TESTO FORNITO:
Francesco Boer, Favole della Grande Guerra
Storie bizzarre, quasi incredibili – ma d’altronde non è incredibile anche l’eroica tragedia di quell’immane guerra?(dall’Introduzione, p.9)
Molti fra quelli che tornarono dalla guerra dissero di aver visto l’inferno; ma io ho guardato il diavolo negli occhi, e non lo intendo in senso figurato! (Sig. Virgilio Dal Pra di Belluno – registrazione del 16 aprile 1971, p.54)
Chi si era salvato da Caporetto raccontava che quella non fu una battaglia, ma una vera e propria apocalisse artificiale. Le porte dell’aldilà vennero spalancate, e quell’orda infernale calò sulle nostre terre, saccheggiandole come fanno le cavallette sui campi di grano. (p.73)
Tutte le persone, gli avvenimenti e i racconti di seguito riportati sono di pura fantasia e di invenzione dell’autore. Eventuali omonimie, somiglianze o coincidenze sono da ritenersi non volute e puramente fortuite. Già dall’avvertenza di queste Favole della Grande Guerra, corredate da ventisei bellissimi manifesti propagandistici e appelli al popolo, si capisce che le storie avvincenti raccontate dall’autore e la storia ufficiale, quella che si impara acriticamente sui libri di scuola, vivono in un rapporto speciale. C’è una dialettica quasi sempre sottostimata tra la storia dei libri e quella popolare, tra la Storia con la maiuscola e il mito che nasce e fermenta attraverso i racconti di chi ha vissuto in prima persona le barbarie della guerra, rielaborati e splendidamente deformati dal filtro della memoria. Queste narrazioni portano a una crisi dei capisaldi su cui si fonda la nostra coscienza storica.
Come ricorda la postfazione di Giulio Falsetti, le favole di questa raccolta provengono da interviste ai reduci della Prima guerra mondiale, registrate durante gli anni Settanta, quindi più di cinquanta anni dopo la fine del conflitto, sotto il coordinamento del Centro Studi Novecento di Trento e con la collaborazione di alcune università italiane.

DATI FORNITI:
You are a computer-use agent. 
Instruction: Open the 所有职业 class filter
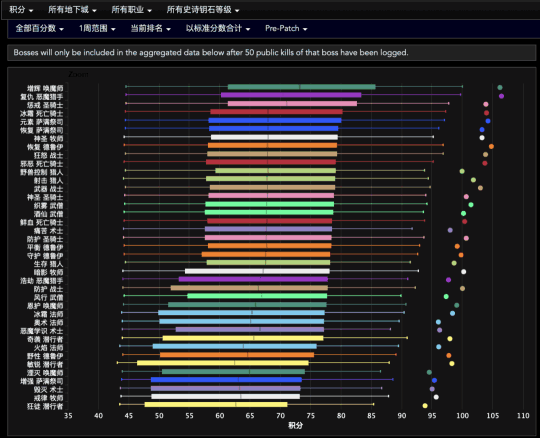pyautogui.click(x=131, y=10)
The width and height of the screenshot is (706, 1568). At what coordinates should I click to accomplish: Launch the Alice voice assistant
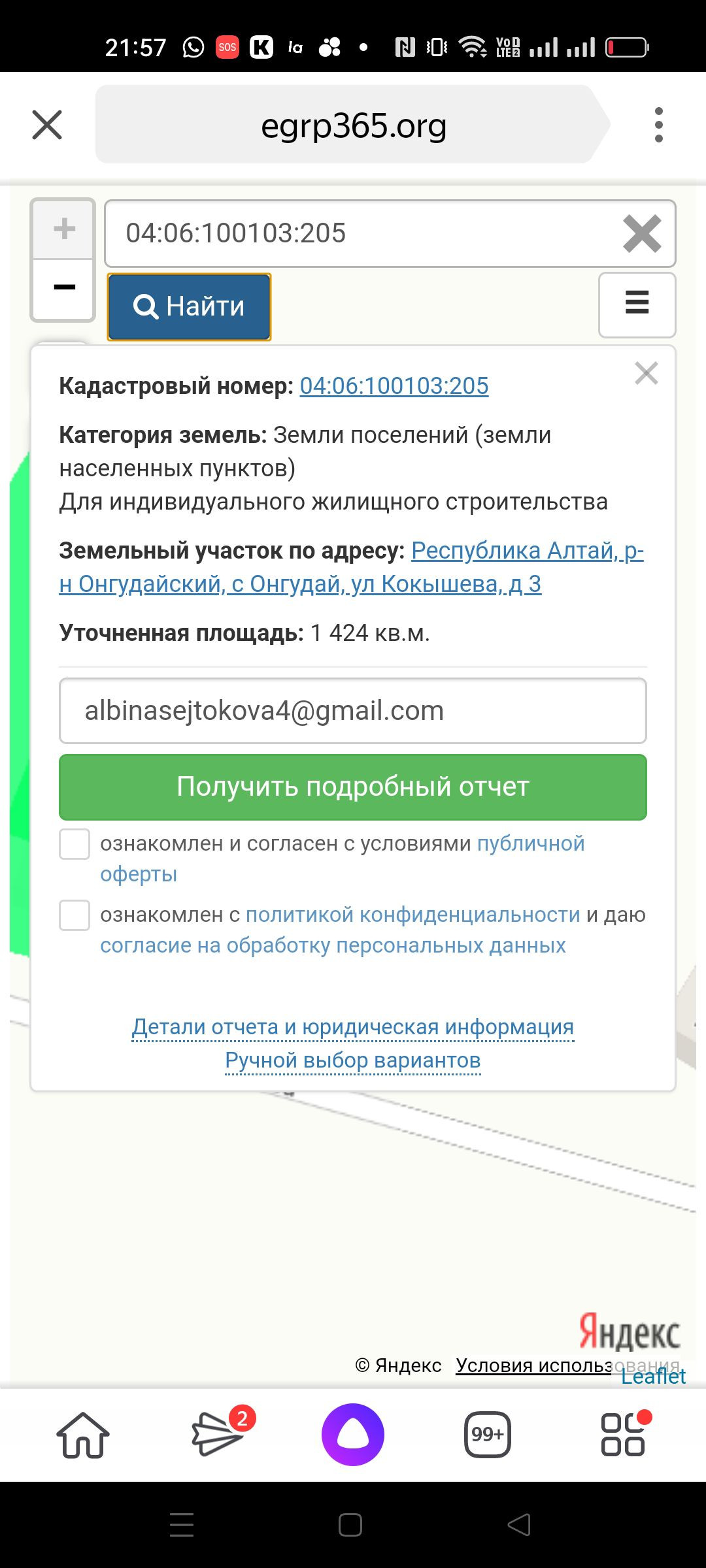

ESERCIZI:
[1] Secondo il testo sulle Favole della Grande Guerra, quanti manifesti propagandistici e appelli al popolo corredano la raccolta?
[2] Continua il testo sulle Favole della Grande Guerra dopo la sua ultima frase.
I dati non hanno alcun legame con il testo sulle Favole della Grande Guerra.

SOLUZIONI:
[1] Ventisei.

[2]
Boer gioca sapientemente con questa ambiguità dell’esperienza e attraverso una storia che si alimenta anche di racconti orali ci narra di eventi certamente non storici ma altrettanto interessanti, nella misura in cui fanno capire al lettore quanto la guerra, sia vissuta che immaginata, plasmò l’immaginario di coloro che la vissero. Attraverso la memoria, i testimoni creano delle storie affascinanti e parallele in cui all’esperienza della guerra si affianca la fascinazione per ciò che i soldati non riuscivano a comprendere. Lì subentra e si insidia il magico, in quel vuoto di senso provocato dall’inspiegabile o dall’ignoto dove il testimone incomincia a inventare.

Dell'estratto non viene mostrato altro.